Different pillars of information require different communication techniques. For example, the disease information represents 1 pillar. When a patient is first diagnosed, they are likely asking the following questions: What do I have? What does it mean? How am I going to be treated—and what will that mean?
Moreover, they may have concerns about managing their therapy, understanding adverse effects (AEs), as well as preventing and mitigating the severity of those AEs.
The second pillar considers the fact that the patient is a whole person, Therefore, there may be myriad of specialists involved to help make that person whole. Patients must be taught how to effectively communicate with the rest of the heath team, from the cardiologists, the endocrinologist, to the primary care provider.

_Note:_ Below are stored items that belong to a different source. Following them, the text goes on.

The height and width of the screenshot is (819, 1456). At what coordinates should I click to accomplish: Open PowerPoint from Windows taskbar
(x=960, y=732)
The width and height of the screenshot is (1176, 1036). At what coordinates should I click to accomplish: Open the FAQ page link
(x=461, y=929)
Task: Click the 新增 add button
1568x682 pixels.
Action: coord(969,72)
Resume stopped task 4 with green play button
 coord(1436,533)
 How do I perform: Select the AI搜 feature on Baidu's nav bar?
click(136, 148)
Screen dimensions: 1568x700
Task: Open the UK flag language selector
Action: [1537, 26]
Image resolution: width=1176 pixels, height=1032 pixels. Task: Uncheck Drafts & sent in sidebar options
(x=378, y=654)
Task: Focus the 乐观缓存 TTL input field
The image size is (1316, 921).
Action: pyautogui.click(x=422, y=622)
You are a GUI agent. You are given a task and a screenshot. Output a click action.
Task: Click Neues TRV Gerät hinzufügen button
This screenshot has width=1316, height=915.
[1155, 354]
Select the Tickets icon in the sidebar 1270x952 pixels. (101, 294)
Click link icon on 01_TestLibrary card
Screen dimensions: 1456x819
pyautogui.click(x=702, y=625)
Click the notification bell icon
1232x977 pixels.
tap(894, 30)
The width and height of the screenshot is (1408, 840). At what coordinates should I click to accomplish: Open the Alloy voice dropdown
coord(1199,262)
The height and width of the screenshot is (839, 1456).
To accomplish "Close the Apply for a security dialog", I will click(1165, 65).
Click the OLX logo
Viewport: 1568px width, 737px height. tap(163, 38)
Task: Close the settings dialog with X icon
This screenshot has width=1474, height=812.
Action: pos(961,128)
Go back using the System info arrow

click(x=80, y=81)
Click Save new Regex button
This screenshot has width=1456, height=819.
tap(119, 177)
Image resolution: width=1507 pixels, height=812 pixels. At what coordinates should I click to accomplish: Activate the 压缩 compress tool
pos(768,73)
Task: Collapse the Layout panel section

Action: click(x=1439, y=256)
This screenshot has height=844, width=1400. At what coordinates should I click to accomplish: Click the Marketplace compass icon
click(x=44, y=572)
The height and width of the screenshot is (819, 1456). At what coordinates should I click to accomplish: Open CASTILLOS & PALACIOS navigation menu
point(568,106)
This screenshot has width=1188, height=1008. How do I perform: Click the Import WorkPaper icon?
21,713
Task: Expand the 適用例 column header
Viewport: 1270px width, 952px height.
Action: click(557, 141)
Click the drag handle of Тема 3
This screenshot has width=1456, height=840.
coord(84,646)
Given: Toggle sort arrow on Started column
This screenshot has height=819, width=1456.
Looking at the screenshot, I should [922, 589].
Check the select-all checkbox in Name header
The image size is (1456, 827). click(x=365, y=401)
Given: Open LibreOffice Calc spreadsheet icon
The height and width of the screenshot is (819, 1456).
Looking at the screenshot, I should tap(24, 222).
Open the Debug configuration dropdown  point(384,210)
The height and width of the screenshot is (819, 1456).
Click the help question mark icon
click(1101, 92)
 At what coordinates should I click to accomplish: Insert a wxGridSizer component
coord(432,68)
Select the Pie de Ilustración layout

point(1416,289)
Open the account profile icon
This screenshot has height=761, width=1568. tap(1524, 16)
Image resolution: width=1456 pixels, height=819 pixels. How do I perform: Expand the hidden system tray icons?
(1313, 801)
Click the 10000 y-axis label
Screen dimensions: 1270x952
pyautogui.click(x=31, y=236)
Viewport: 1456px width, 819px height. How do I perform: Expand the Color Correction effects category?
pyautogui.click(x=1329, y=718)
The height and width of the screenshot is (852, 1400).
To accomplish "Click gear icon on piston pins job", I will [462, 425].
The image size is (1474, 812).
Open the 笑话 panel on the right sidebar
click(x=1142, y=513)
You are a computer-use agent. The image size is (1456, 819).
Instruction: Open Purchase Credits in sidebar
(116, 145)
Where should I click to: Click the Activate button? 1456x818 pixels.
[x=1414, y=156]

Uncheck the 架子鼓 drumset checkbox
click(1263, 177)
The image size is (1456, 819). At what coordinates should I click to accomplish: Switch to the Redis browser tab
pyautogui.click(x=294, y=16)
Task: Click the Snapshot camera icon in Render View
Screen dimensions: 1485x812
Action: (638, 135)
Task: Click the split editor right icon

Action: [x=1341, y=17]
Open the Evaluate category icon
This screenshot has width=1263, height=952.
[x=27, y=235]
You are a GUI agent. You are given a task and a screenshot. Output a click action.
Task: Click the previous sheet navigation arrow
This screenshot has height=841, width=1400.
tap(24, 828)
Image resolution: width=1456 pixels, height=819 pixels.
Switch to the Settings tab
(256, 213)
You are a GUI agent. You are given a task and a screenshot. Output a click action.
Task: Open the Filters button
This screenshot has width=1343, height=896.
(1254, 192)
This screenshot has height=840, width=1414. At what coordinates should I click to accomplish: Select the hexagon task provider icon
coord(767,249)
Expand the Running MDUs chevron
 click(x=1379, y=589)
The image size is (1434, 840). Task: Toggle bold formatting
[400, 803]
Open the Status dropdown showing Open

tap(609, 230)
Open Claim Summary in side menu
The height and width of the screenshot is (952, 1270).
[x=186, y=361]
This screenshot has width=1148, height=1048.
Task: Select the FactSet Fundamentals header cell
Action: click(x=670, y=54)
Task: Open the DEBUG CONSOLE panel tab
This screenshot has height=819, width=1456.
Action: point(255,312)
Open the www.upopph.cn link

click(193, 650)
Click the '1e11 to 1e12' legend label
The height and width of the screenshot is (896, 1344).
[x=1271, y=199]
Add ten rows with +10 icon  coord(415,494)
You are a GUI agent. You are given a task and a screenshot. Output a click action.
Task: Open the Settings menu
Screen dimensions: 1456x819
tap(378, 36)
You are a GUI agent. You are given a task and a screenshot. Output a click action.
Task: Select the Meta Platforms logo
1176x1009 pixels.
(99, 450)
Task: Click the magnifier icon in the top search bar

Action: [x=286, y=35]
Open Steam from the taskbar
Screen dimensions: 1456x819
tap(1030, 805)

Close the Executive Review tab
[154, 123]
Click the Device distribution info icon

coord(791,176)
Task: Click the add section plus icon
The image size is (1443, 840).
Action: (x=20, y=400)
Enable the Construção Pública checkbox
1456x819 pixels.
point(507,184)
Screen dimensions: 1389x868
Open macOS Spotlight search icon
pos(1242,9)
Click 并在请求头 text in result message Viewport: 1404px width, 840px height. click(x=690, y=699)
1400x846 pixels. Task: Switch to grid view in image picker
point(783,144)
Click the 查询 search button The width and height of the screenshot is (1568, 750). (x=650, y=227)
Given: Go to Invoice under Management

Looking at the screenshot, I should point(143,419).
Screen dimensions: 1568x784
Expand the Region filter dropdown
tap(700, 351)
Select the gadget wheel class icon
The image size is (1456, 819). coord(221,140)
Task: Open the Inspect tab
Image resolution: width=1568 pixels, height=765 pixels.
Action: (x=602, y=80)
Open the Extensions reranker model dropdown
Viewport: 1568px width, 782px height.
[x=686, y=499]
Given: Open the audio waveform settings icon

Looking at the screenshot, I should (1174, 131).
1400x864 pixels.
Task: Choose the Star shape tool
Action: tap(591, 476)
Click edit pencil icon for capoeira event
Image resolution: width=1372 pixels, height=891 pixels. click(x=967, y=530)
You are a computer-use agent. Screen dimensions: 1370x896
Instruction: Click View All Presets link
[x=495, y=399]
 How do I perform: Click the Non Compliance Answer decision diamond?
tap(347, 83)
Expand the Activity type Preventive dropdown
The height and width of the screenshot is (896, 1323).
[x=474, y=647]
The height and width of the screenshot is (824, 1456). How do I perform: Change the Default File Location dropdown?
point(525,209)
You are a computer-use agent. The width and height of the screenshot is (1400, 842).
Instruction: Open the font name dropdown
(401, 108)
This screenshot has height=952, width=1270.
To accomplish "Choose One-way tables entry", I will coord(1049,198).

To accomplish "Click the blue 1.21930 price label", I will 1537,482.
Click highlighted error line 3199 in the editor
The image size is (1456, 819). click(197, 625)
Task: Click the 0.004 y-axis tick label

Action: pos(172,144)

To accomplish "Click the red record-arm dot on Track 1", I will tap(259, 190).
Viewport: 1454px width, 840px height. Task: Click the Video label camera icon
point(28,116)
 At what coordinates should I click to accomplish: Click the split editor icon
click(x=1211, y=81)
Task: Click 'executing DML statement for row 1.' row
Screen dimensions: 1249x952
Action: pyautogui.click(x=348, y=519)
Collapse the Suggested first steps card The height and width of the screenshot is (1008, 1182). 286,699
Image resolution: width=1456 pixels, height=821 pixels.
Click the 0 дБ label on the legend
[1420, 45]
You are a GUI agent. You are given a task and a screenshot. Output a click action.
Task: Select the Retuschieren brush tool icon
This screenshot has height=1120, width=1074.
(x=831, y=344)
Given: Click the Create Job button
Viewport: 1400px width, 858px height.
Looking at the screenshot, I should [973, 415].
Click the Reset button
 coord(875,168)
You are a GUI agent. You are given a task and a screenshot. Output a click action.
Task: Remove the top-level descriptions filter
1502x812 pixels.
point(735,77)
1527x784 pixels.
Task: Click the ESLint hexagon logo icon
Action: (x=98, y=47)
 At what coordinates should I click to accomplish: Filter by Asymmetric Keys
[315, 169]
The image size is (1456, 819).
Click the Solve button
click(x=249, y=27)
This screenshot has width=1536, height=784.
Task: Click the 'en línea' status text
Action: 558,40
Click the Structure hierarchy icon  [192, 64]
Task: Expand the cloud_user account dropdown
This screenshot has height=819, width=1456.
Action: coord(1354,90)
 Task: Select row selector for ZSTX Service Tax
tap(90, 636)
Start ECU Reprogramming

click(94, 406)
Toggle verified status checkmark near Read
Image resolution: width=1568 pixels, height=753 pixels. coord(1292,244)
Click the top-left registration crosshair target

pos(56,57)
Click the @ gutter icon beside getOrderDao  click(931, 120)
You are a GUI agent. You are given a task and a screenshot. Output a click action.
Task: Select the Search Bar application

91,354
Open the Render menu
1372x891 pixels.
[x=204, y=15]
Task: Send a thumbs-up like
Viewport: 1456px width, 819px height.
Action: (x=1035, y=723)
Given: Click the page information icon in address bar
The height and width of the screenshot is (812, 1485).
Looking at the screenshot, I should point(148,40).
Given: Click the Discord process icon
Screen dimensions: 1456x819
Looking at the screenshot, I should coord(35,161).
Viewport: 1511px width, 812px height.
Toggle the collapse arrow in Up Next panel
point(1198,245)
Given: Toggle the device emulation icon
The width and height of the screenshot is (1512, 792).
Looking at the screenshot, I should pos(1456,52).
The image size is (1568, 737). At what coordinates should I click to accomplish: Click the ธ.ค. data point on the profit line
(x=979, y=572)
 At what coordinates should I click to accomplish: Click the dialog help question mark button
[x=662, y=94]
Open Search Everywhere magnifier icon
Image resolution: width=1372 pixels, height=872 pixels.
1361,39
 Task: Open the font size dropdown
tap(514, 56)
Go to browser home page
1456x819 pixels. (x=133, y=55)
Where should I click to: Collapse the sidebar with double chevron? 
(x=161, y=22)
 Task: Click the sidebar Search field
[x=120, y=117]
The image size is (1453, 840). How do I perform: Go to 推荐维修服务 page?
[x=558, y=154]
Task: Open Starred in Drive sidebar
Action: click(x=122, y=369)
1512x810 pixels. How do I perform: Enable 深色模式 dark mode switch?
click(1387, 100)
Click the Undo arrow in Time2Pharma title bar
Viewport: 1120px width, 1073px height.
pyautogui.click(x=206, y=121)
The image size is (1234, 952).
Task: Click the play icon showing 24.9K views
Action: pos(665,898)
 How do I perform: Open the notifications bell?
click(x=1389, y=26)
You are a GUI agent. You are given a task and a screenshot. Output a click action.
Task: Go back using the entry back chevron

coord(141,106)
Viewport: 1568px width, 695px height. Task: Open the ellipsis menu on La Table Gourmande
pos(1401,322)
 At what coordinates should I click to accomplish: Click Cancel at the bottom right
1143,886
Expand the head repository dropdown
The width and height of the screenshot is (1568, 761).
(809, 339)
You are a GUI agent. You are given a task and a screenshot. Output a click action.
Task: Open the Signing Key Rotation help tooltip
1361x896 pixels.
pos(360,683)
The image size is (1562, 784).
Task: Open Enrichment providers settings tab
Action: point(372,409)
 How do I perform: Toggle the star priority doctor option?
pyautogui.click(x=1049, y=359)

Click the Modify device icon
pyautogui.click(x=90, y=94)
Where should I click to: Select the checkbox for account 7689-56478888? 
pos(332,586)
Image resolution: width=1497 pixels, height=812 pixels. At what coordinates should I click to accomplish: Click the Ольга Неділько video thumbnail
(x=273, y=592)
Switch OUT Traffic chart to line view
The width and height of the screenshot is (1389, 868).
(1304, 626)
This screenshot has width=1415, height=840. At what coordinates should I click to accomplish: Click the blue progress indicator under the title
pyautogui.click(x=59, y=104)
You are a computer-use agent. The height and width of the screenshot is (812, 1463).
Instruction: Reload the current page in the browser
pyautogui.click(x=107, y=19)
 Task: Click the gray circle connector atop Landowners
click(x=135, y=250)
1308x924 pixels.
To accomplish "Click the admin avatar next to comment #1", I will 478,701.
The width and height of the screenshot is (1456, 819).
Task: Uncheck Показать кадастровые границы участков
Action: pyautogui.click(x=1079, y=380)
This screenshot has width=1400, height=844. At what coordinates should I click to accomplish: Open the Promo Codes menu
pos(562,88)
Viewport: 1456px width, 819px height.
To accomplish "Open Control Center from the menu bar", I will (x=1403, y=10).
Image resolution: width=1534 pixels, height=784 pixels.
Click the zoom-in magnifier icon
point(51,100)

Delivering a diagnosis, assigning treatment, and noting the date of the next follow-up visit is insufficient,” Kurtin said. “We give [patients] some information, they get pamphlets, but we need to teach them how to be part of the health care team.” she said.
“As a provider, as a nurse practitioner, and as an oncology nurse for several years before that, I know that patients often tell the nurses way more than they tell the provider,” Kurtin said. “[This is] because they’re sitting in the chair for whatever amount of time and you get to talking and they may be afraid to say something to the physician or the advance practice provider, or because the visits are short, and [during that time] they are really focused on their physical exam and their labs and the details. And sometimes providers forget to get into the experience of it, and really get to their questions during clinical visits.”
“Nurses are really critical in that sense; they are a conduit for that communication,” she said. “But they also tend to have more time with a patient that isn’t so focused on all those details, but more on them. They’re critical to really providing that education.”
Nursing-led education is especially important in light of where most patients get their information. According to a study published in the Journal of Medical Internet Research, 83% of patients with chronic conditions (including cancer) and internet access use the internet to look for health information, 79% of caregivers have accessed to the internet and, among those with internet access, 88% use the internet to find health information.9 Moreover, as 85% of American adults own a cell phone, including 58% of adults aged 65 or older, the tendency to utilize the internet for health-related questions is continuing to trend.
Kurtin concluded her presentation with strategies to assess and improve health literacy and shared decision making. First, nurses should seek to know and understand the patient, including their culture, beliefs, and goals; their support network; their preferences for learning; their barriers to self-management; and their access or barriers to care. She encouraged nurses to be intentional and to set expectations. This means teaching patients how to prepare for a clinic visits, how to ask questions and whom to ask, and specific instructions involving their schedule, treatment plan, self-medication options, and reportable signs and symptoms that they are their caregiver need to monitor. Patients should also be provided with evidence-based information. 8
“The other thing that I really try to emphasize with the people that I work with is the importance of the consistency of message,” Kurtin concluded. “We all [should] be learning from the same sources and lifting the whole team up. What we say to the patient needs to be consistent from person to person—because if you have conflicting information that [negatively] affects health literacy. Nurses are important in the sense of carrying on the message and being able to reinforce the education for whatever prescribed therapy the patient is receiving.”